◆ Check your understanding ◆
A) Reproduce verbatim the stretch of the Kevin Cross article from "Irish barrister, High" through "the High Court.".
B) Condense the paragraph of the Kevin Cross article that begins "Cross attended Gonzaga College" into a bulleted list that keeps its main facts.
C) Extend the Kevin Cross article beyond its final sentence.

◆ Passage for review ◆

=== Section Start ===

Judge of the High Court
- In office 24 October 2011 – 18 November 2021
- Nominated by: Government of Ireland
- Appointed by: Mary McAleese

Personal details
- Born: 1951 (age 74–75)
- Spouse: Alison Lindsay
- Education: University College Dublin; King's Inns;

= Kevin Cross (judge) =

Irish barrister, High Court judge since 2011

Kevin Cross (born 1951) is a retired Irish judge who served as a Judge of the High Court from 2011 to 2021.

== Early life ==
Cross attended Gonzaga College, University College Dublin and the King's Inns. He served as Auditor of the UCD L&H. He became a barrister in 1975, and a senior counsel in 1997. He has represented the Attorney General of Ireland, the Residential Institutions Redress Board and Our Lady's Children's Hospital, Crumlin.

== Judicial career ==
Cross was appointed a High Court judge in October 2011. He was in charge of the personal injuries list for the High Court.

=== Section End ===

◆ Provided information ◆

=== Section Start ===

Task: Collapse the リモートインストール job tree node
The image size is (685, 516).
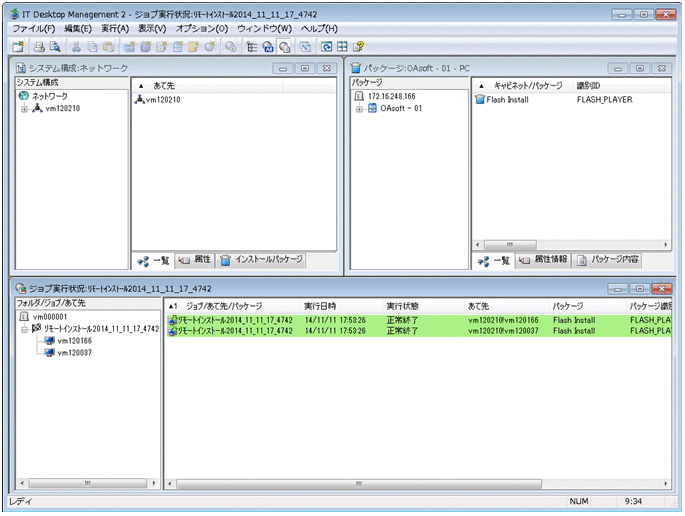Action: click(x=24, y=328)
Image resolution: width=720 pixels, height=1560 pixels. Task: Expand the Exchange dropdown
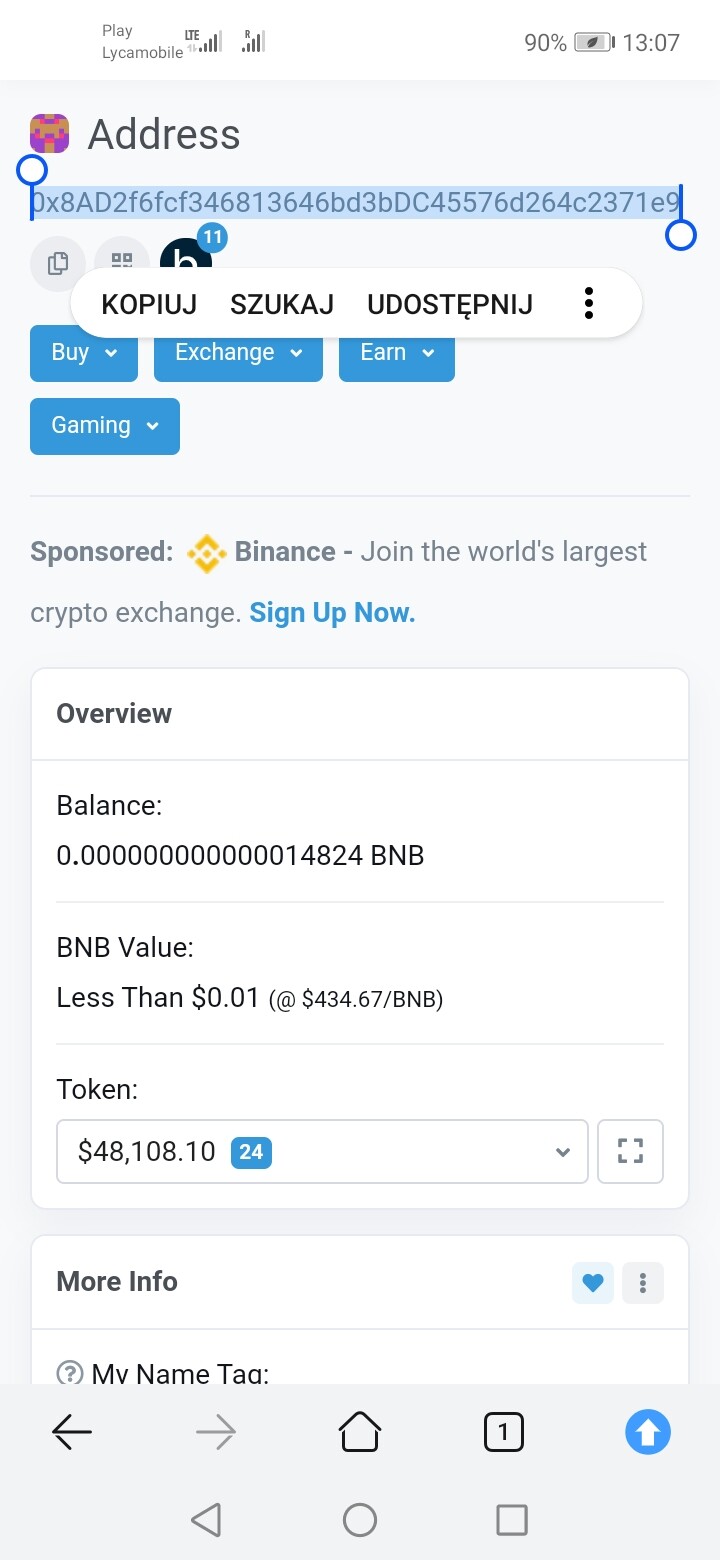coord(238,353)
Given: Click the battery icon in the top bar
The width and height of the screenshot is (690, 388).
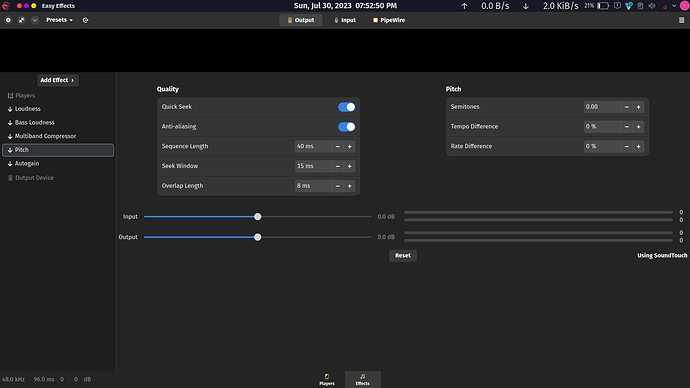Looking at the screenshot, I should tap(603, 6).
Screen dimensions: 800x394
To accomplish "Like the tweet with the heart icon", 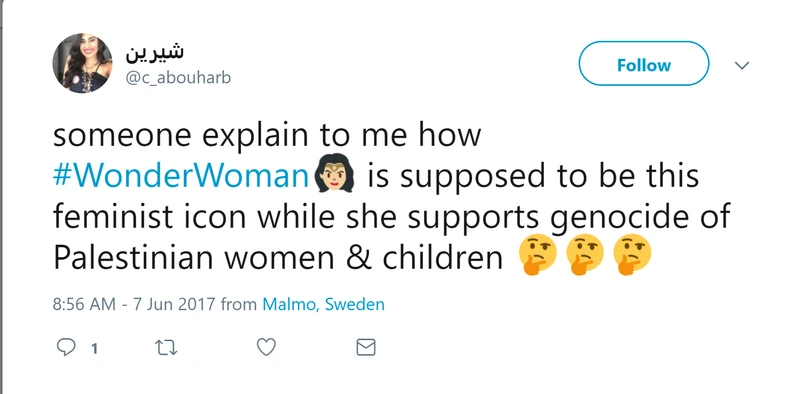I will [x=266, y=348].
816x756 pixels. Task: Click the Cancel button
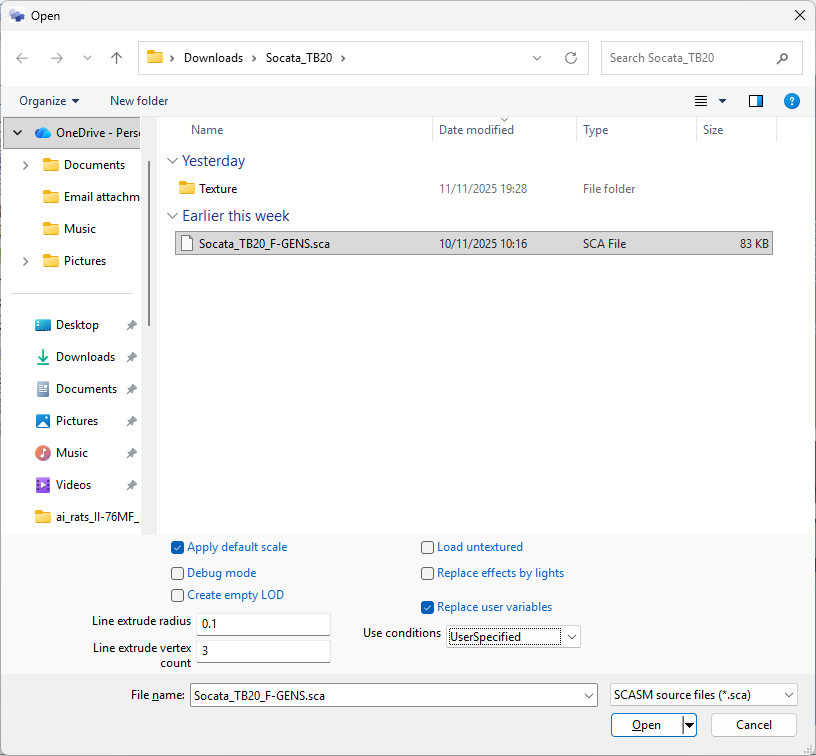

=== Section End ===

◆ Results of the tasks ◆
A)
Irish barrister, High Court judge since 2011

Kevin Cross (born 1951) is a retired Irish judge who served as a Judge of the High Court from 2011 to 2021.

== Early life ==
Cross attended Gonzaga College, University College Dublin and the King's Inns. He served as Auditor of the UCD L&H. He became a barrister in 1975, and a senior counsel in 1997. He has represented the Attorney General of Ireland, the Residential Institutions Redress Board and Our Lady's Children's Hospital, Crumlin.

== Judicial career ==
Cross was appointed a High Court judge in October 2011. He was in charge of the personal injuries list for the High Court.

B)
- Educated at Gonzaga College, University College Dublin and the King's Inns
- Served as Auditor of the UCD L&H
- Became a barrister in 1975 and a senior counsel in 1997
- Represented the Attorney General of Ireland, the Residential Institutions Redress Board and Our Lady's Children's Hospital, Crumlin

C)
He presided over Morrissey v Health Service Executive, which arose out of the CervicalCheck cancer scandal. He held that screeners must have "absolute confidence" before definitively ruling out a health condition in a screening test. This was subject to an appeal to the Supreme Court of Ireland due to the standard of confidence he applied. The Supreme Court unanimously upheld his decision. Cross criticised the response of some doctors to his decision, calling some commentary "hysterical".

He served as Chairperson of the Referendum Commission for two concurrent referendums in 2015, the successful 34th Amendment and unsuccessful 35th Amendment Bill 2015 to the Constitution.

He retired as a judge in November 2021 and stated he plans to undertake a PhD on John Philpot Curran.

== Personal life ==
He is married to Alison Lindsay. Lindsay is a retired judge of the Circuit Court.